Humorkritik | April 2020
April 2020
Ich ergriff das Omen, und wir schieden im besten Humor, in der Hoffnung eines baldigen Wiedersehns.
Goethe, Italienische Reise
Mr. Pulloverlover
Vor einiger Zeit stieß ich auf den kleinen Bildband »Und im Sommer tu ich malen«. Zu sehen sind Fotografien von Fabian Schubert, auf denen der Münchner Maler Hank Schmidt in der Beek (von hinten) bei der Arbeit zu sehen ist. Er steht mit seiner Staffelei in Landschaften, die einst berühmten Freilichtmalern als Vorlage dienten, und dort malt er – allerdings die Muster der Hemden und Pullover, die er gerade trägt. Ob im Garten von Monet, am Walchen- und am Genfer See, im Elbsandsteingebirge und am Strand von Étretat: Schmidt in der Beek verziert seine Leinwände mit Streifen, Rauten und Karos.

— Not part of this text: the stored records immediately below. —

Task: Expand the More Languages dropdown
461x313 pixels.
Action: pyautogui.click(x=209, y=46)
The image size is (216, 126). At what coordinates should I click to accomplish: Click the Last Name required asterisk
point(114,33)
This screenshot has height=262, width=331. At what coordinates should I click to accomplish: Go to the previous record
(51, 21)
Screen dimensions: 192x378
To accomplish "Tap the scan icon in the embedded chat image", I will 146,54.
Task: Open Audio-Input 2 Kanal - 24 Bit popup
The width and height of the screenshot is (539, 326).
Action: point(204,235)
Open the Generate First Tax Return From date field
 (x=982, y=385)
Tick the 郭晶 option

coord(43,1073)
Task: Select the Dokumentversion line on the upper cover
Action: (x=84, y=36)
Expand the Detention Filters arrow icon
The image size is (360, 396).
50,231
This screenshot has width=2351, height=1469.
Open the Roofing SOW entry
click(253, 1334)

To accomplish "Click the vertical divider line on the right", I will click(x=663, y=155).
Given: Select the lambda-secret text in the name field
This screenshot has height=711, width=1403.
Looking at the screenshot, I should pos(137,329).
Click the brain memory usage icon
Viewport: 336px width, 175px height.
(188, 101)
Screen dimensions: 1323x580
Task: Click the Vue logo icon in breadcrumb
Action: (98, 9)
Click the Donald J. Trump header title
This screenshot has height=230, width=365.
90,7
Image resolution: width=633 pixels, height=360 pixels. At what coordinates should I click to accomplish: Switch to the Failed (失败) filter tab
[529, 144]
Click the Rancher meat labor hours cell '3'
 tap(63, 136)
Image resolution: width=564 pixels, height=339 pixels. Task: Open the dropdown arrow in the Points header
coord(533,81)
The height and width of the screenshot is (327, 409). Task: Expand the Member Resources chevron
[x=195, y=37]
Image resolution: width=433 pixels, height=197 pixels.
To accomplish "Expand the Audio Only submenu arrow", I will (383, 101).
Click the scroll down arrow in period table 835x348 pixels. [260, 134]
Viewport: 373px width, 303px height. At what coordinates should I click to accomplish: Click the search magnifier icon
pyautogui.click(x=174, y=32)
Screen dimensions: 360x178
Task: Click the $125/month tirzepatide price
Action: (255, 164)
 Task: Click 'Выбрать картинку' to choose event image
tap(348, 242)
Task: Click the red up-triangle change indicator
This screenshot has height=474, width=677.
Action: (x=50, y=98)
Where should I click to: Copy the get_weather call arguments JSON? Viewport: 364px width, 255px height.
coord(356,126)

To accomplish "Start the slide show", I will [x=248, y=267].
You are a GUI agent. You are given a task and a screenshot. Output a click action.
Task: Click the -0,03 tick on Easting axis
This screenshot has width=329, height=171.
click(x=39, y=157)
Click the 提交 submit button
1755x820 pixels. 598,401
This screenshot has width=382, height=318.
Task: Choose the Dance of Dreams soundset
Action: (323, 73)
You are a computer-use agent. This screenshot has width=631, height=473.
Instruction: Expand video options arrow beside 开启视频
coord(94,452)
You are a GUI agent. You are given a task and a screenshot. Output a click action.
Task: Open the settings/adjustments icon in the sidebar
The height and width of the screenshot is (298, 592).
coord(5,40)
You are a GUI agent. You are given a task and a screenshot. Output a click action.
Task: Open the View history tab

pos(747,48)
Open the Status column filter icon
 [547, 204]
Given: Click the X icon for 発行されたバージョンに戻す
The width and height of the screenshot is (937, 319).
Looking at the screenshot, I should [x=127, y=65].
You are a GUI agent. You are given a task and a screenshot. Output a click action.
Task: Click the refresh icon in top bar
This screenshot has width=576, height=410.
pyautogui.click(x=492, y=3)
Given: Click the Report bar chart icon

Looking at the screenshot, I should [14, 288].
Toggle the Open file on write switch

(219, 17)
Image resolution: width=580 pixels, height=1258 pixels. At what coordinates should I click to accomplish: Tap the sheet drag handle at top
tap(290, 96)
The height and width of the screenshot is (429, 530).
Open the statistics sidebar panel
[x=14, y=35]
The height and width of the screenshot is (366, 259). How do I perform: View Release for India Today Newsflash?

Man sollte meinen, dass der Witz sich schnell verbraucht. Doch damit würde man die tiefere Komik dieser Arbeit verkennen: Hier hat ein Künstler enorme Anstrengung auf sich genommen, hat in schicker Garderobe und mit großem Gepäck lange Wanderungen in steinigem Gelände hinter sich gebracht, um zu malen, was sich eigentlich problemlos auch zu Hause malen ließe. Und ist damit in einer Gesellschaft, in der so gut wie alles vernutzt wird, immer mehr Menschen ihre Herzfrequenz noch beim Duschen messen, den Kalorienverbrauch ihrer Atemzüge zählen und in Outdoorkleidung, die nicht selten Kampfanzügen ähnelt, nicht nur Berggipfel, sondern auch ihren Alltag bezwingen zu müssen glauben, mitnichten l’art pour l’art oder trivial, sondern: ironisch, subversiv und widerständig. Und also: komisch!